* **SOURCE PASSAGE**:
****************

Personally, I really dislike merge commits.
They create an unnecessary commit that was never created and can contain the changes from multiple previous commits which also exist within the branch and this can make reverting those changes harder.
By default, git will use a fast-forward merge if possible when doing git merge
.
Today, this is simply not possible on the GitHub UI. If you use GitHub, you can use git directly and invoke the merge but this doesn't work
in a corporate setting if branch protection is enabled. As a compromise I typically will do a rebase and merge (or squash and merge if I only want one commit) but this is not a true replacement for a true fast-forward merge.
So, what is a fast-forward merge?
A fast-forward merge is a type of merge where when complete, the HEAD (along with the index) is updated to point at the named commit, without creating an extra merge commit. The result is, your branch has a
complete linear history with all original commits intact.
Most devs use a fast-forward merge every day. Run git pull on the master branch and the git client automatically fast-forward merges
origin/master with the local master.
This merge from origin/master to local master will never create a merge commit unless your local master was previously ahead of your origin.
Simply put, if your commit history is linear, git will by default use the fast-forward strategy. If it's not, then a merge commit is created.
A "rebase and merge" works similar as well, but there is one main difference and that is that "rebase and merge" re-writes the commits causing the commit signatures to change.
Now in some environments, this is fine. But in environments where GPG signed commits are required and security is important, having your commits merge without any hash change is a cryptography guarantee that the commit that
was on X branch is now on Y branch. This allows reviewers to sign off on a commit hash, knowing that exact hash will be on the target branch.
Other Considerations
Fast-forward merging doesn't allow developers to be lazy. I've seen PRs with commits such as "forgot this", "cleanup" etc. These go against the spirit of git and can make the PR review process slower. Fast-forward merging forces you to put your best branch forward before a merge. While this requires a bit more effort on the developers side, I like it, and it has a lot of added benefits which stem from a good, clean git log.One last advantage of fast-forward merging is since it simply moves commits over from the parent branch, it makes stacked PRs easier because it's merge is non destructive. You'll never have that issue of git being confused because you commited your feature to an old branch that has been previously squashed onto master.
Lack of GitHub support
It really surprises me that GitHub doesn't support this feature. If you read their documentation they mention fast-forward merging a few times as a comparison or as an implementation detail after a squash, but there is no mention about it when it comes to vanilla merges.Hopefully in the future, GitHub considers supporting fast-forward merging like some of their competitors do.

****************

* **EXTRACTED RECORDS**:

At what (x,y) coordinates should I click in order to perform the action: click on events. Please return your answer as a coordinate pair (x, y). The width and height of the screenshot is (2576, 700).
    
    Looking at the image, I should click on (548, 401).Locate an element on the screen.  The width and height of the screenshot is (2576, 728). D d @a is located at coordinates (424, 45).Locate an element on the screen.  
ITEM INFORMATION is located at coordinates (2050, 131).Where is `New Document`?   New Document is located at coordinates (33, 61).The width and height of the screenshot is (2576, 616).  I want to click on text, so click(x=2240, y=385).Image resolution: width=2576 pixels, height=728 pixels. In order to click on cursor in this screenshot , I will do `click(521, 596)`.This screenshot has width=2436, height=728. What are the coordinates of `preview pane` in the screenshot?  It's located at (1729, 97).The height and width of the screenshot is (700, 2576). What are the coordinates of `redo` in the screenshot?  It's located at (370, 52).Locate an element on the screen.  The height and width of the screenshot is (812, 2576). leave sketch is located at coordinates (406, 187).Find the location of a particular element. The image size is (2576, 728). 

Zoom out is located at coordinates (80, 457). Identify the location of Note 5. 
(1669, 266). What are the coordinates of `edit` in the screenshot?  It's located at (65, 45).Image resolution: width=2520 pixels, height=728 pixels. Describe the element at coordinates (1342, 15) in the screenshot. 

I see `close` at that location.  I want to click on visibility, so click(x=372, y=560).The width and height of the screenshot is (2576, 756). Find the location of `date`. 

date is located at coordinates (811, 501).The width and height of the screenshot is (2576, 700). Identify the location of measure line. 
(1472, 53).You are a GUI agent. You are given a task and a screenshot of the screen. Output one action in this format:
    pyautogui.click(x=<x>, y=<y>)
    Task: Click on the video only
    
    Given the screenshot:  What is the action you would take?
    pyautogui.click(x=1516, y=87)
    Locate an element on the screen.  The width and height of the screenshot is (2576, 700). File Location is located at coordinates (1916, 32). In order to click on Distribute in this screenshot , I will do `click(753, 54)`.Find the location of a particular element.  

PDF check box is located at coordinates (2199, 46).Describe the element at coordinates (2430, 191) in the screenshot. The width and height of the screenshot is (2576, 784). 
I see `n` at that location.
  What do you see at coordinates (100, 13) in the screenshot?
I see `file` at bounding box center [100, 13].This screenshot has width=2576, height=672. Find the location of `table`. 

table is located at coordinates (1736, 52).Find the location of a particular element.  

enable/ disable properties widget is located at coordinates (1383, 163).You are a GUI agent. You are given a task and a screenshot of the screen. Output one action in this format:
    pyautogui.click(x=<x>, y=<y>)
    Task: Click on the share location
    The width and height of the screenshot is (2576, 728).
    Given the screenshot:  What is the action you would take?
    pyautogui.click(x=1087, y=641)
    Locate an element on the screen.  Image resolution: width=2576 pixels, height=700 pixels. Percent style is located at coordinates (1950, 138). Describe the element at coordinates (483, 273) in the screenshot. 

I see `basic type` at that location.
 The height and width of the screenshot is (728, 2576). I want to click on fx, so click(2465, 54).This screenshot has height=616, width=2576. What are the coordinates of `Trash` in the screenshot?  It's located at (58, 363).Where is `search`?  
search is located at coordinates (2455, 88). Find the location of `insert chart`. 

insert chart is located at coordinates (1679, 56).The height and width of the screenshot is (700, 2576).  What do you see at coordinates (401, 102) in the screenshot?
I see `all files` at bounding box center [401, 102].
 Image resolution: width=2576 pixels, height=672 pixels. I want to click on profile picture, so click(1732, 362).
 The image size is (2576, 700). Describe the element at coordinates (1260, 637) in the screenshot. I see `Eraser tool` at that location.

****************

* **TASK GOAL**:
Answer these about the piece on fast-forward merges:
(a) According to the piece, when will merging origin/master into local master create a merge commit?
(b) What does "rebase and merge" do to commits that causes their signatures to change?
(c) Which two commit messages does the author give as examples of lazy commits seen in PRs?

* **REPLY**:
(a) Only when the local master was previously ahead of origin.
(b) It re-writes the commits.
(c) "forgot this" and "cleanup".